The sensor selection process 500 includes determining sensor functionality of a set of wearable devices 120 for a user 110, 112, 115 (step 502). Optionally, the sensor selection process 500 can include providing information about the set of wearable devices 120 to the recommendation engine 100 (step 504). Specifically, the user 110, 112, 115 can utilize the application to communicate with the recommendation engine 100. The recommendation engine 100 can assist in performing the sensor selection process 500. The sensor selection process 500 includes determining duplicative functionality in the sensor functionality based on the set of wearable devices 120 (step 506). Again, this can be performed local to the user 110, 112, 115, such as with the application, and/or with the recommendation engine 100. Duplicative functionality can include, without limitation, temperature readings, health monitoring, information display such as time and messages, location, activity monitoring, etc. The sensor selection process 500 includes configuring the set of wearable devices 120 to avoid the duplicative functionality and to share information over the PAN 125 (step 508). Here, the application and/or the recommendation engine 100 can cause configuration of the set of wearable devices 120 to avoid the duplicative functionality. For example, only one device actively displaying time, only one device actively determining location, etc. The other devices can receive the sensor 410 information via the PAN 125.

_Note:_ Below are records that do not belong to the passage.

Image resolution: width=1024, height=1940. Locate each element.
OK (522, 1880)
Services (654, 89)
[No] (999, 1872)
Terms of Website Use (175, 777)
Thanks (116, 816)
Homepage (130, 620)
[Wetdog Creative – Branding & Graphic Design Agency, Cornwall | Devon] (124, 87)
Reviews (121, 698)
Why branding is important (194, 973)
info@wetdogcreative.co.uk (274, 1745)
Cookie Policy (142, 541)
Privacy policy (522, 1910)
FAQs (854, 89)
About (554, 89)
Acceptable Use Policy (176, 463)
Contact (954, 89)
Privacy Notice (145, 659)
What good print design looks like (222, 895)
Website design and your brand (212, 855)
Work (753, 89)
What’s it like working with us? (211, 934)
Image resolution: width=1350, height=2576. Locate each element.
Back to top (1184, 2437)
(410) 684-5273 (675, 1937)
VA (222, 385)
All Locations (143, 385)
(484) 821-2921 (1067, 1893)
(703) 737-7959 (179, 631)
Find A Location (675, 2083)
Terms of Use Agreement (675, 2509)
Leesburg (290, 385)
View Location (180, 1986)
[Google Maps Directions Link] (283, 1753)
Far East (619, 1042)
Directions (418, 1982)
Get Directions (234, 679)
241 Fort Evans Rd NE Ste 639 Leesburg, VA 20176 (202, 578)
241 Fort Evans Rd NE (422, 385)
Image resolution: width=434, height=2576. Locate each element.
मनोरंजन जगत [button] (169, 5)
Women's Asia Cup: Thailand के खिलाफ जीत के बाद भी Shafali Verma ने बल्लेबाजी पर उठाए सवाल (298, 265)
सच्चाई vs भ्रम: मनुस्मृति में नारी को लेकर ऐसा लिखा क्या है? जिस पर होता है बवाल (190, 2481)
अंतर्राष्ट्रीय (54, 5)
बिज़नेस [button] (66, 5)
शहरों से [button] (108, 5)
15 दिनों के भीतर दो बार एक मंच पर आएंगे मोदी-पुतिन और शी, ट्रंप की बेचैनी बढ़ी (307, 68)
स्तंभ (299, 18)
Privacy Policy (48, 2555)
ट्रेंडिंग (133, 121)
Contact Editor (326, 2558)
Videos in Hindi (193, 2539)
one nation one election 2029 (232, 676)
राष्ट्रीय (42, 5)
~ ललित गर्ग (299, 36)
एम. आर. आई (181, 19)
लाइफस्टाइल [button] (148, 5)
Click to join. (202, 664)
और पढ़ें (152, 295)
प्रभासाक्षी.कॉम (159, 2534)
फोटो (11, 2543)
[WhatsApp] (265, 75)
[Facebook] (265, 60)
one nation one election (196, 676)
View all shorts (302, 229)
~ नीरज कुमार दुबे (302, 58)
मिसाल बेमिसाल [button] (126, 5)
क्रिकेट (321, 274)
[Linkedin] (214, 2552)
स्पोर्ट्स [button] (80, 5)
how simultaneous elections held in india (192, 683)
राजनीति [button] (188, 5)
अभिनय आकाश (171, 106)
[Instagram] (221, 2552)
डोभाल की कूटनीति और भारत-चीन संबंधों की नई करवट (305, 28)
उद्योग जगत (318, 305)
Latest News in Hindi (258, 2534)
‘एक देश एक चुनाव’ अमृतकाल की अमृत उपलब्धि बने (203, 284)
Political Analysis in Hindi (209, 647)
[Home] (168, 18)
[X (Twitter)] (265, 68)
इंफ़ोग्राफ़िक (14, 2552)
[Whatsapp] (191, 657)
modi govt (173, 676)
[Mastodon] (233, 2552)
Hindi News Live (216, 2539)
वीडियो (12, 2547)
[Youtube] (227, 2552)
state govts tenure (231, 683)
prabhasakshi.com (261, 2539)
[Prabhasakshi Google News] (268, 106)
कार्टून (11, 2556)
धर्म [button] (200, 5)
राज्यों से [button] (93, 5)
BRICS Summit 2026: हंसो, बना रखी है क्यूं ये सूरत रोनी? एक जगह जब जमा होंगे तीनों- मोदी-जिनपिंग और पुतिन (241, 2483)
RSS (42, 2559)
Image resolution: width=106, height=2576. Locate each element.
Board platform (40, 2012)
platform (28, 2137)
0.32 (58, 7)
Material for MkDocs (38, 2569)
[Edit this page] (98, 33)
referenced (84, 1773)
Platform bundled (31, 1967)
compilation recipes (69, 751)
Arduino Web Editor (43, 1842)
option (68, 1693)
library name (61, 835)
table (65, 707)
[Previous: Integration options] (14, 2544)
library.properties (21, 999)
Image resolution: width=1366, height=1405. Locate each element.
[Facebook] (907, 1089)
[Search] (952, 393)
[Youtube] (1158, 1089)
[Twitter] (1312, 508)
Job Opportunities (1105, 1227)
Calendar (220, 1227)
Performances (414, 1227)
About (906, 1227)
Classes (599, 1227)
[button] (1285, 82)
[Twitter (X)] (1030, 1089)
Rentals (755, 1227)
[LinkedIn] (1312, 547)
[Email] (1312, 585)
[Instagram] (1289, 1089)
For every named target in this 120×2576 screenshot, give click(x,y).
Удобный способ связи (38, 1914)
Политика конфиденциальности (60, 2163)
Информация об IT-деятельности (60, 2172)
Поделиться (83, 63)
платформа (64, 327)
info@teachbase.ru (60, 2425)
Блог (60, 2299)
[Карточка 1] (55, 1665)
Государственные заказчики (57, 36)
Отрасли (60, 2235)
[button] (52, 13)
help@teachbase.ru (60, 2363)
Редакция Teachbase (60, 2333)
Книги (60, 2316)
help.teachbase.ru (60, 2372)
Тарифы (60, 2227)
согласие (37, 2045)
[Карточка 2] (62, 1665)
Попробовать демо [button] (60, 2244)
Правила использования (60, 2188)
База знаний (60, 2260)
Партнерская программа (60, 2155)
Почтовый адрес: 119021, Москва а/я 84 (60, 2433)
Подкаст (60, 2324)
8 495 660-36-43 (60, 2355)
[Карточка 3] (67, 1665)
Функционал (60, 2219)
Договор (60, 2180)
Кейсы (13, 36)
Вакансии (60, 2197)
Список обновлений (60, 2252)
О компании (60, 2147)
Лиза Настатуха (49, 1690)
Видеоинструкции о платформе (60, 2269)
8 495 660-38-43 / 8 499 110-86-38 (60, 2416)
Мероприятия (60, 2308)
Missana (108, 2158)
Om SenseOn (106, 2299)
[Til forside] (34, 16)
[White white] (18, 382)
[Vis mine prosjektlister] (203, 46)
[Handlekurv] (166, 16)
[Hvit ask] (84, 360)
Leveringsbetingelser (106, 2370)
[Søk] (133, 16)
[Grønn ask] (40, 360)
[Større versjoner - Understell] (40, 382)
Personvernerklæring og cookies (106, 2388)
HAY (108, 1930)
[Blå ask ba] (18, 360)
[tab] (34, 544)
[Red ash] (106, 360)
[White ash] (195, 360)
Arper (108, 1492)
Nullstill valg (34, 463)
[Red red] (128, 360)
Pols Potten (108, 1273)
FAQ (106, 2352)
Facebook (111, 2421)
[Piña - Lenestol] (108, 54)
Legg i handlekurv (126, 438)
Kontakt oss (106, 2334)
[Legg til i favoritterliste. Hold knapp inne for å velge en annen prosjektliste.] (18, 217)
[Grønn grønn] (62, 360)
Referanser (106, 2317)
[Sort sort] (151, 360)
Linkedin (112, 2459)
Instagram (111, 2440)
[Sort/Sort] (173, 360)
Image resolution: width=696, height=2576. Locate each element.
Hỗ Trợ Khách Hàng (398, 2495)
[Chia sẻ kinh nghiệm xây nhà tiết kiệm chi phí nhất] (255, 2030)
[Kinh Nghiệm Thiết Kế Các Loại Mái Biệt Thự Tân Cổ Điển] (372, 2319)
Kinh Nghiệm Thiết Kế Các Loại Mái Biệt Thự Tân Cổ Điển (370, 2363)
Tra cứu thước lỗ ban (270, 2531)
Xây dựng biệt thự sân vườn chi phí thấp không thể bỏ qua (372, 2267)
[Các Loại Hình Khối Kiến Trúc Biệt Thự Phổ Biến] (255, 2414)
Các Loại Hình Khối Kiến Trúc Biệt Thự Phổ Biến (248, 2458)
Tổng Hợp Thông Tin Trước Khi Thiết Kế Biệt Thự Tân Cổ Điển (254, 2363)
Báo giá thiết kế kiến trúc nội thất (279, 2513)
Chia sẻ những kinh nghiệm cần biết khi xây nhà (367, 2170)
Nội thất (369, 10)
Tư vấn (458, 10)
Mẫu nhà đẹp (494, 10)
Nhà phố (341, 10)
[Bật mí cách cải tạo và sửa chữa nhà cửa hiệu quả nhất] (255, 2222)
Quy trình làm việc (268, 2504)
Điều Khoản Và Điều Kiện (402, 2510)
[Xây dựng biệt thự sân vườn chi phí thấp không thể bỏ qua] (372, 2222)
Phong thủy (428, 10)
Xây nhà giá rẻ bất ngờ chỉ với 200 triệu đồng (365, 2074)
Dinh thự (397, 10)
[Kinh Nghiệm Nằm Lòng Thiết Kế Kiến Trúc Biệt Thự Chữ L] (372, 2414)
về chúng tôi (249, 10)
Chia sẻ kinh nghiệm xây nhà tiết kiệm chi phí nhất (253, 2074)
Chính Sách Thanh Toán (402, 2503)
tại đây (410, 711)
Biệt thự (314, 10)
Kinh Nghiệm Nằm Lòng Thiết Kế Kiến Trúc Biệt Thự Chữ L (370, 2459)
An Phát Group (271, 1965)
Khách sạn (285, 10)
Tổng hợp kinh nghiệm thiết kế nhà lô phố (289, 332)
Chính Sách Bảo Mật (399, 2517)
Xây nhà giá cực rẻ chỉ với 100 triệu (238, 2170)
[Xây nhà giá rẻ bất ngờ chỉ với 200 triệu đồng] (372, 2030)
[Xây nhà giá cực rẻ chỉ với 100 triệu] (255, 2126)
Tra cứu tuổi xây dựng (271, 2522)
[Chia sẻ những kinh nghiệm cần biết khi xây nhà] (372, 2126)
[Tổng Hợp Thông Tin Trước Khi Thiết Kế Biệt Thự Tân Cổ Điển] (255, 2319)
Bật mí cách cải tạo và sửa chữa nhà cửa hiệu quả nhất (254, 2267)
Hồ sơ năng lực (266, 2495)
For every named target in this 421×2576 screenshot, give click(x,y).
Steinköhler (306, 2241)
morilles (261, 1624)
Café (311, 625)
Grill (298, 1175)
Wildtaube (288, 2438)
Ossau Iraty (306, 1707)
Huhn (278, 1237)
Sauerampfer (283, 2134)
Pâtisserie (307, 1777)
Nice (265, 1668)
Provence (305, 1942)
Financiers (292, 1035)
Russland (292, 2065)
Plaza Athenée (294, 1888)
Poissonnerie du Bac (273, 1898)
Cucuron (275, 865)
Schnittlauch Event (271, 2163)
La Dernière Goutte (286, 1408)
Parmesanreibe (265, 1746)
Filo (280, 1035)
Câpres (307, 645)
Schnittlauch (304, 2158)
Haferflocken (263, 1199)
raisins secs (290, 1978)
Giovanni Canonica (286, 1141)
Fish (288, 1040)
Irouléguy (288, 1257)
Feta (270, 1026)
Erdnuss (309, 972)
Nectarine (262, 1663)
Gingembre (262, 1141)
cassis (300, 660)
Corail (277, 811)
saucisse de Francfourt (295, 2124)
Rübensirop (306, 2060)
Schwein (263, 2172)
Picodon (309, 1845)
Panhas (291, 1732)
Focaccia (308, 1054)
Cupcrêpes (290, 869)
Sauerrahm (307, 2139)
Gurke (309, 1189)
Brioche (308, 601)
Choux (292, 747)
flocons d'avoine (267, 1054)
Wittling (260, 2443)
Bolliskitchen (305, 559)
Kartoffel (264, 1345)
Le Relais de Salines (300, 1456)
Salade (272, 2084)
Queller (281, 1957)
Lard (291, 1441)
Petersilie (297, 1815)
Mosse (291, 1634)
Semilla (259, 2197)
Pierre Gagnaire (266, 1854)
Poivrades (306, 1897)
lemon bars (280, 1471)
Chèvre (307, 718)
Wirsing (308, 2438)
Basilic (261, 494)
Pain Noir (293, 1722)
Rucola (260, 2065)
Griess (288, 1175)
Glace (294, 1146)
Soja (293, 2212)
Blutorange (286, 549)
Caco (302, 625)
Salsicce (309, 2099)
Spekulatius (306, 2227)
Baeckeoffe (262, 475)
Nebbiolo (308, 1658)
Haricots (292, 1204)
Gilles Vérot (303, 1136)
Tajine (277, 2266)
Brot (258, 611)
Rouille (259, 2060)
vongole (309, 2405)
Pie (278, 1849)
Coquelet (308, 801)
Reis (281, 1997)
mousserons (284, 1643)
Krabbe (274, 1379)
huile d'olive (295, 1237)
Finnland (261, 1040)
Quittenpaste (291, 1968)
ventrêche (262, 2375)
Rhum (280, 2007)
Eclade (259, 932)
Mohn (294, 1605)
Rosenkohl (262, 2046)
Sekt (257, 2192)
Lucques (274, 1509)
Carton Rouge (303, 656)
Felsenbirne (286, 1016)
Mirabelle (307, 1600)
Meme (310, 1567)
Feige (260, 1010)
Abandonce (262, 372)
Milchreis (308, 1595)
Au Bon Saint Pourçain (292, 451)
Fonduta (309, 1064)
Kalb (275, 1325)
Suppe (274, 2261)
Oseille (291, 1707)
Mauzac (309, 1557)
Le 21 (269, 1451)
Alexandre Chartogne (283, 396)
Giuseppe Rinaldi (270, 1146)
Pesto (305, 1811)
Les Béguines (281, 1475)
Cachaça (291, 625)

Rather than share a pre-determined sensor or force the user to manually choose a sensor from a control panel, an improvement over existing art is to utilize the recommendation engine 100 to provide crowd-sourced recommendations. In a crowd-sourced environment, it is likely that many users 110, 112, 115 with similar applications and configurations of the wearable devices 120 have already evaluated and chosen sensors that provide the best performance, highest accuracy, battery life, etc. Thus, a user's wearable devices 120 can query the recommendation engine 100 to determine which sensor 410 from among a plurality of similar sensors 410 is considered the best choice (based on crowd-sourced recommendations). The user's wearable devices 120 can then choose this sensor 410 for system-wide sharing and disable similar redundant sensors for power savings.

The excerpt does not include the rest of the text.